Almyra B. "Myra" Spafard (March 24, 1864 – March 13, 1940) was an American artist. Her watercolor paintings of flowers were exhibited in American cities, mainly in the 1890s and 1900s.

==Early life and education==
Spafard was born in Manchester, Michigan, the daughter of Thomas Franklin (Frank) Spafard and Sarah Maria Carpenter Spafard. She attended Cooper Union in the 1880s, and earned a bachelor's degree in education from Teachers College, Columbia University in 1892, She also studied at the Art Students' League and the Chase Art School. Her aunt, Emily Maria Scott, and Henry B. Snell were among her teachers.

==Career==
Like her aunt and mentor E. M. Scott, Spafard was known for her botanical paintings. Her work was included in exhibitions at the National Academy of Design in 1888, the Pennsylvania Academy of the Fine Arts in 1896, the American Water-Color Society in 1901 and 1903, the Boston Art Club in 1902 and 1903, the Louisiana Purchase Exposition in St.
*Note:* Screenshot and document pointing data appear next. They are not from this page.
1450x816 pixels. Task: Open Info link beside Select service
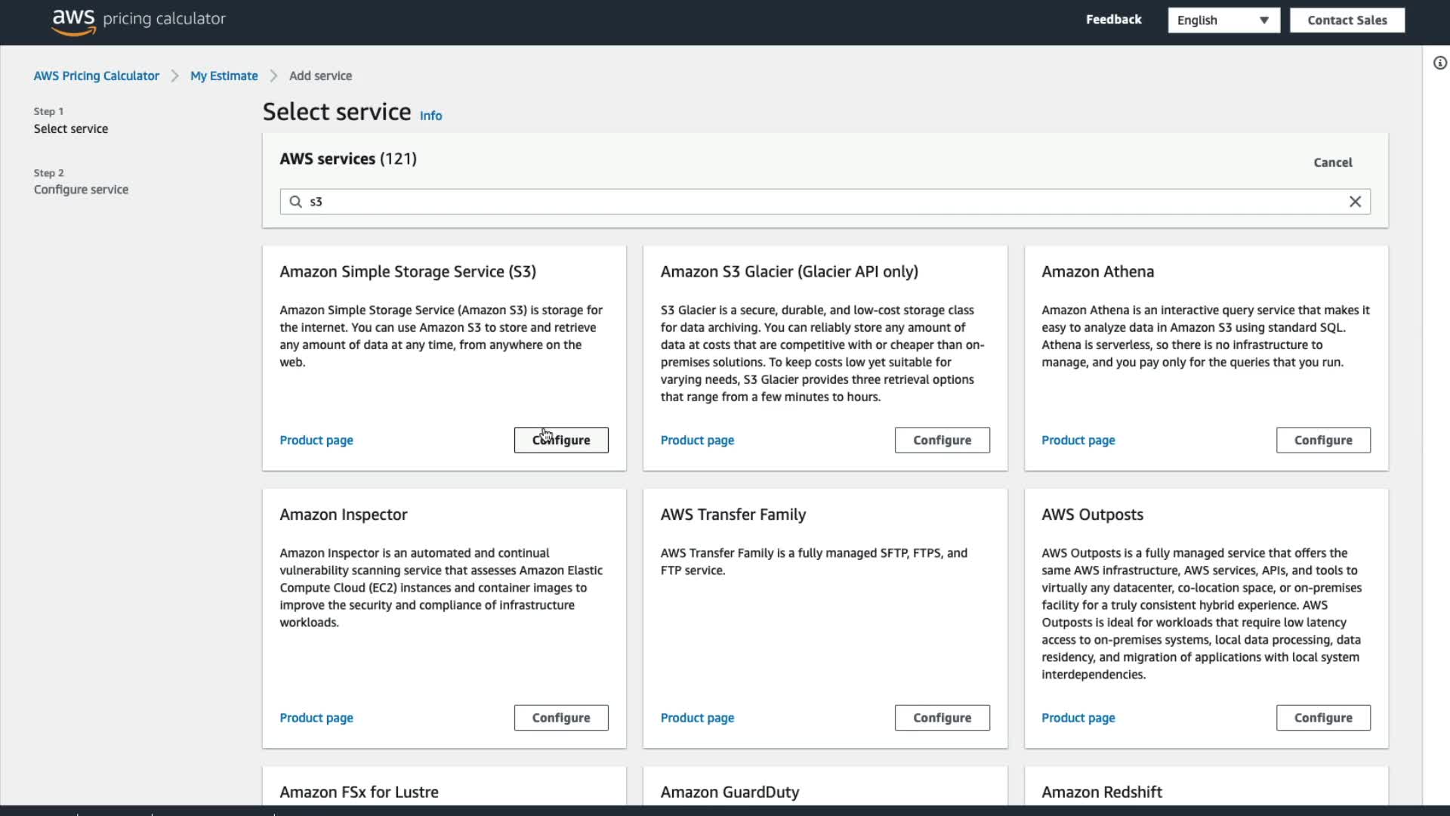(430, 116)
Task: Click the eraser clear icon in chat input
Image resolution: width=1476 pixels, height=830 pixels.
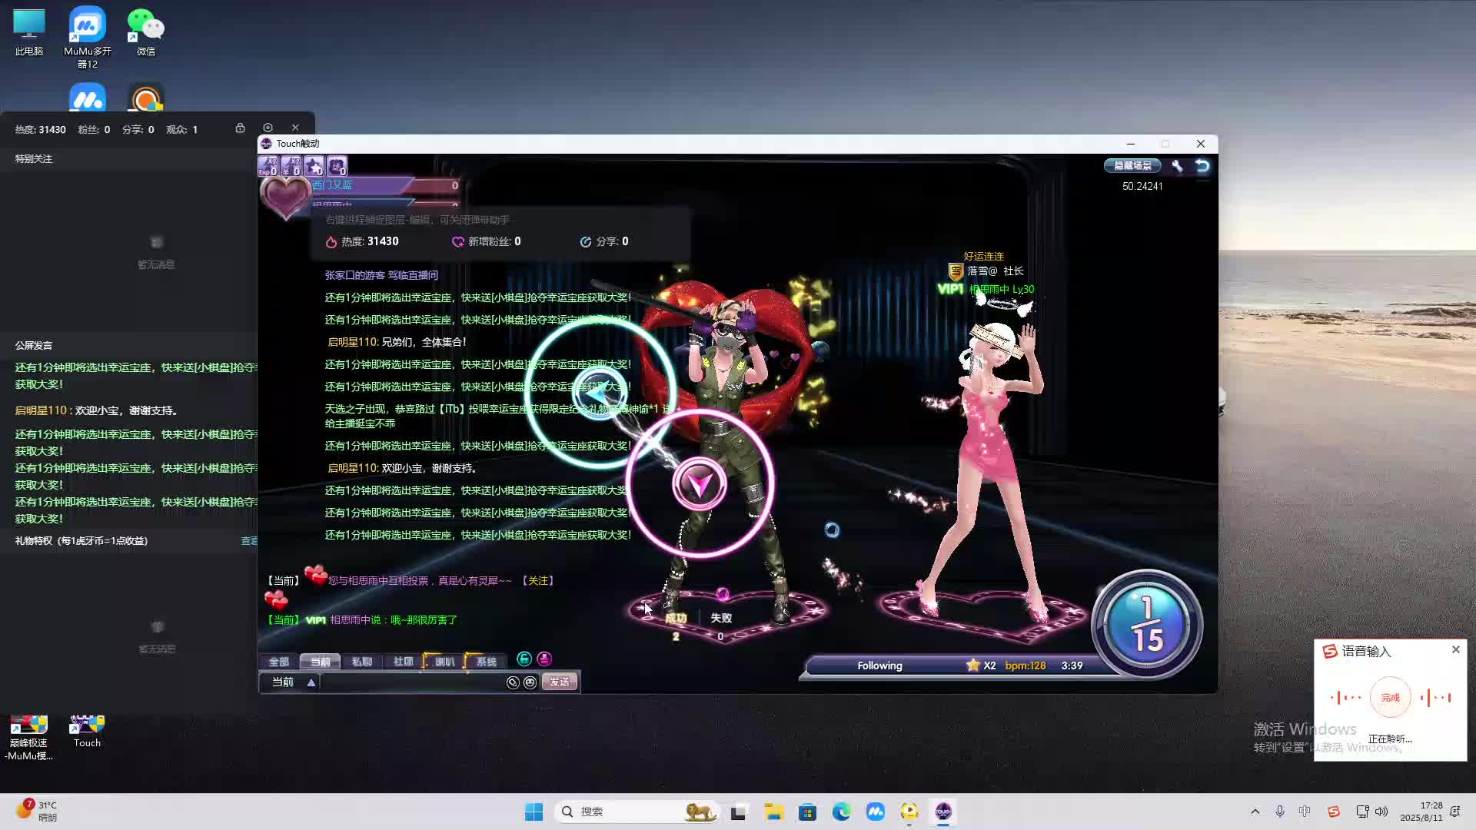Action: [x=513, y=682]
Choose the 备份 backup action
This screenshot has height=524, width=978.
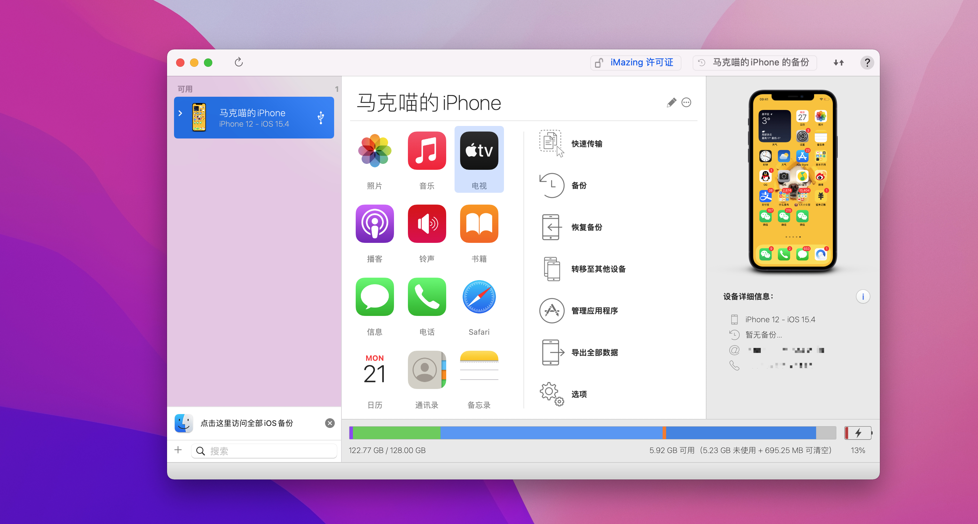[579, 186]
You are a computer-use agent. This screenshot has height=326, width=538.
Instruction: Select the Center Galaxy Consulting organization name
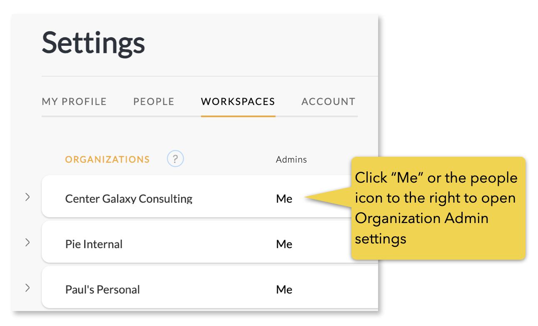click(129, 199)
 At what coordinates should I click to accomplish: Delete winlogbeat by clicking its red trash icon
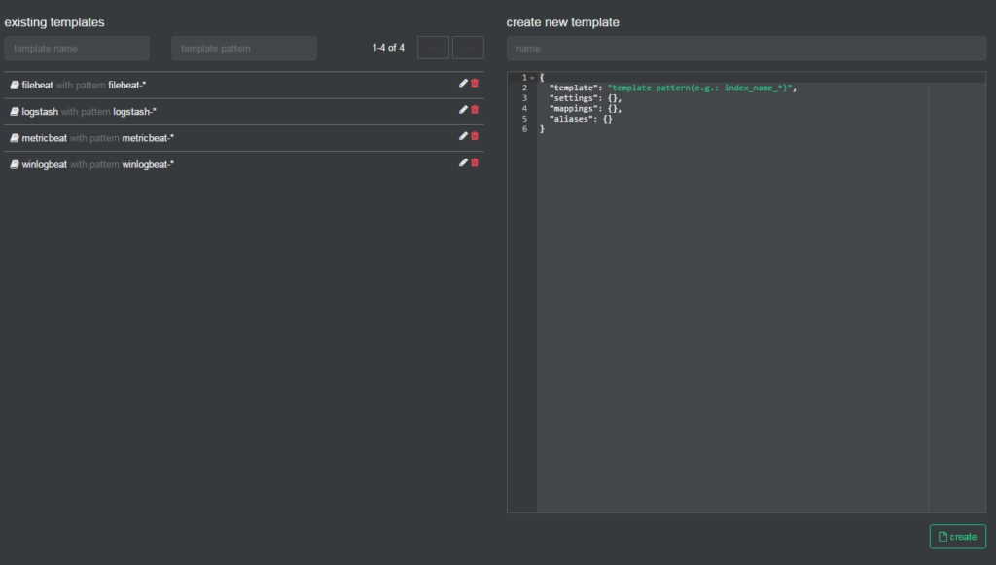coord(476,162)
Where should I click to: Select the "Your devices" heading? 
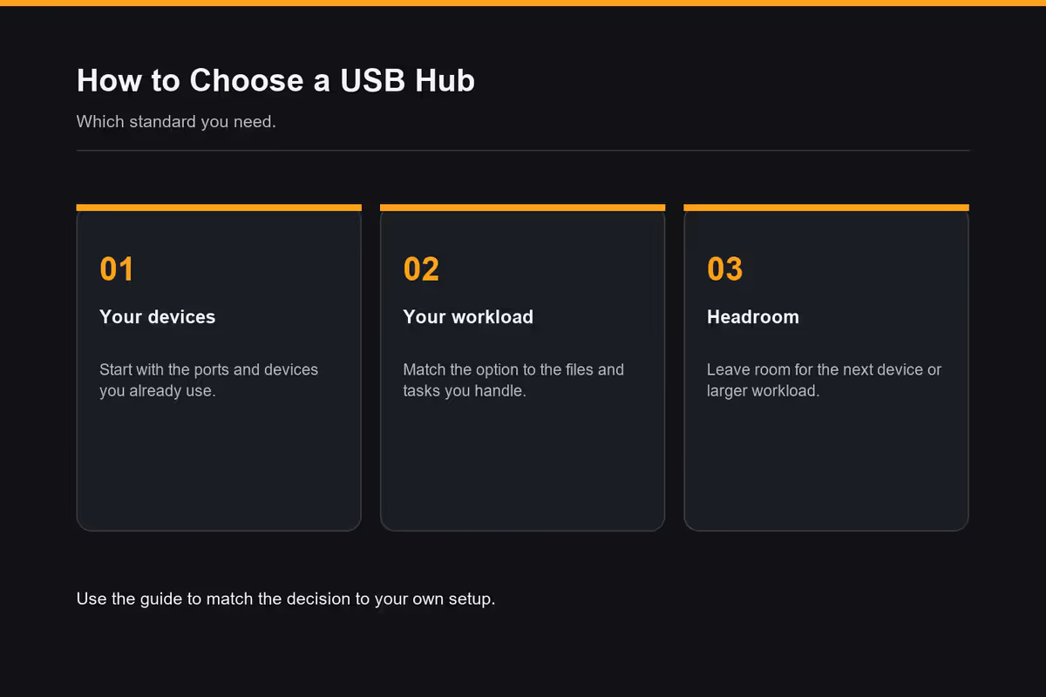coord(157,317)
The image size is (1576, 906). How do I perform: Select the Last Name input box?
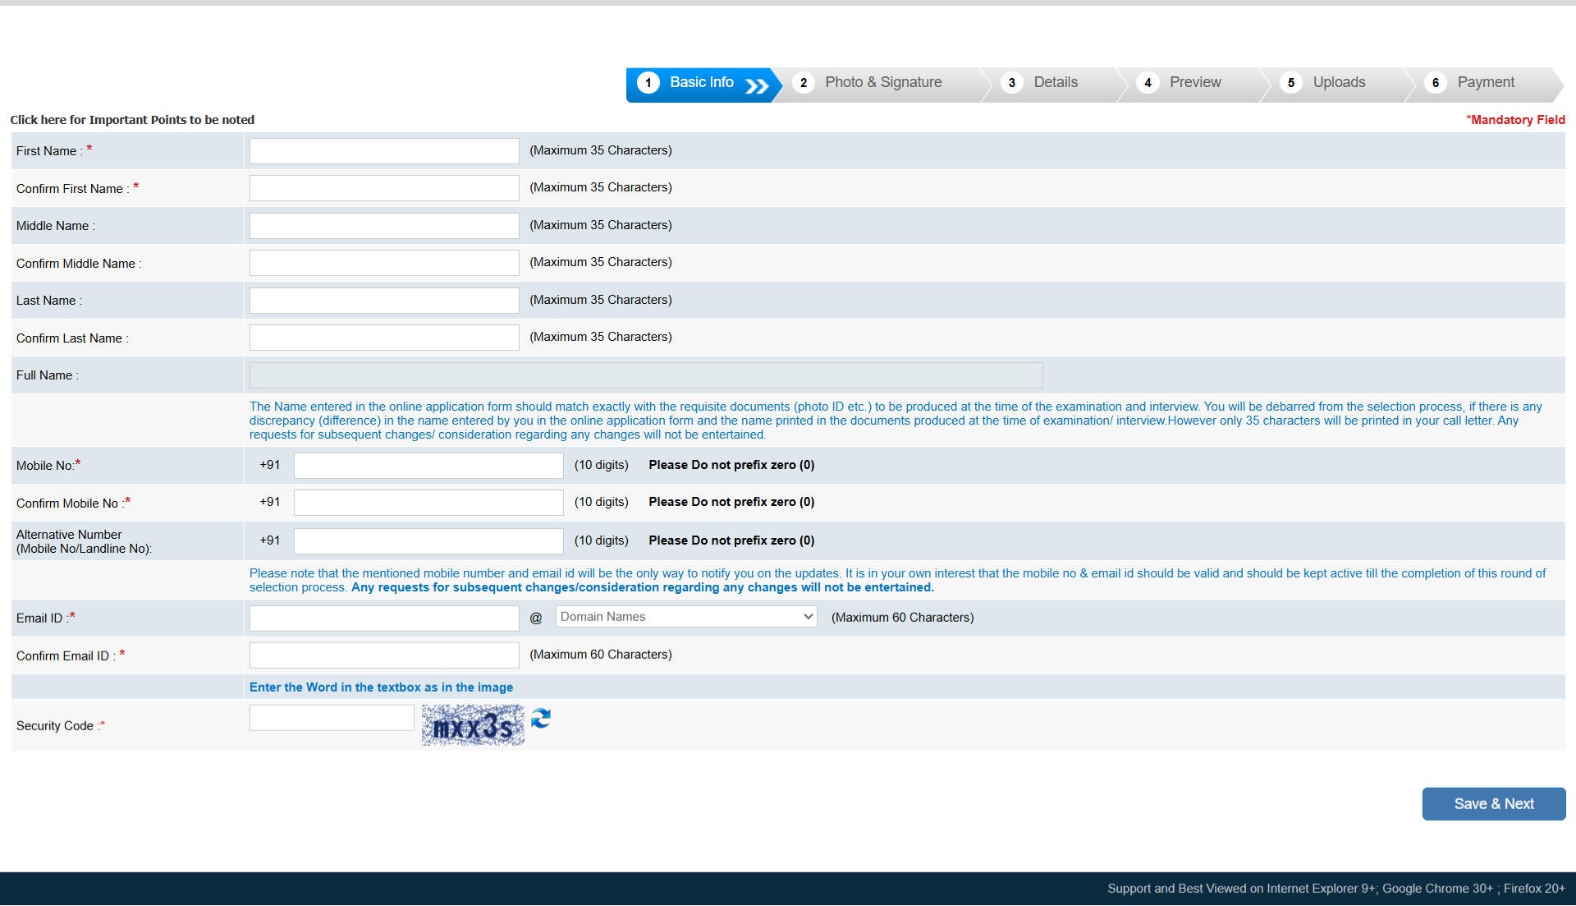(x=384, y=301)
Louis in 1904, the St. Paul School of Fine Arts in 1905, the Art Institute of Chicago in 1907, and the Philadelphia Water Color Exhibition, also in 1904.

Later in life, she taught art at Southeastern High School in Detroit.
==Personal life and legacy==
Spafard died in 1940, in Ann Arbor, Michigan, at the age of 75. Her work is in the collection of Middlebury College Museum of Art.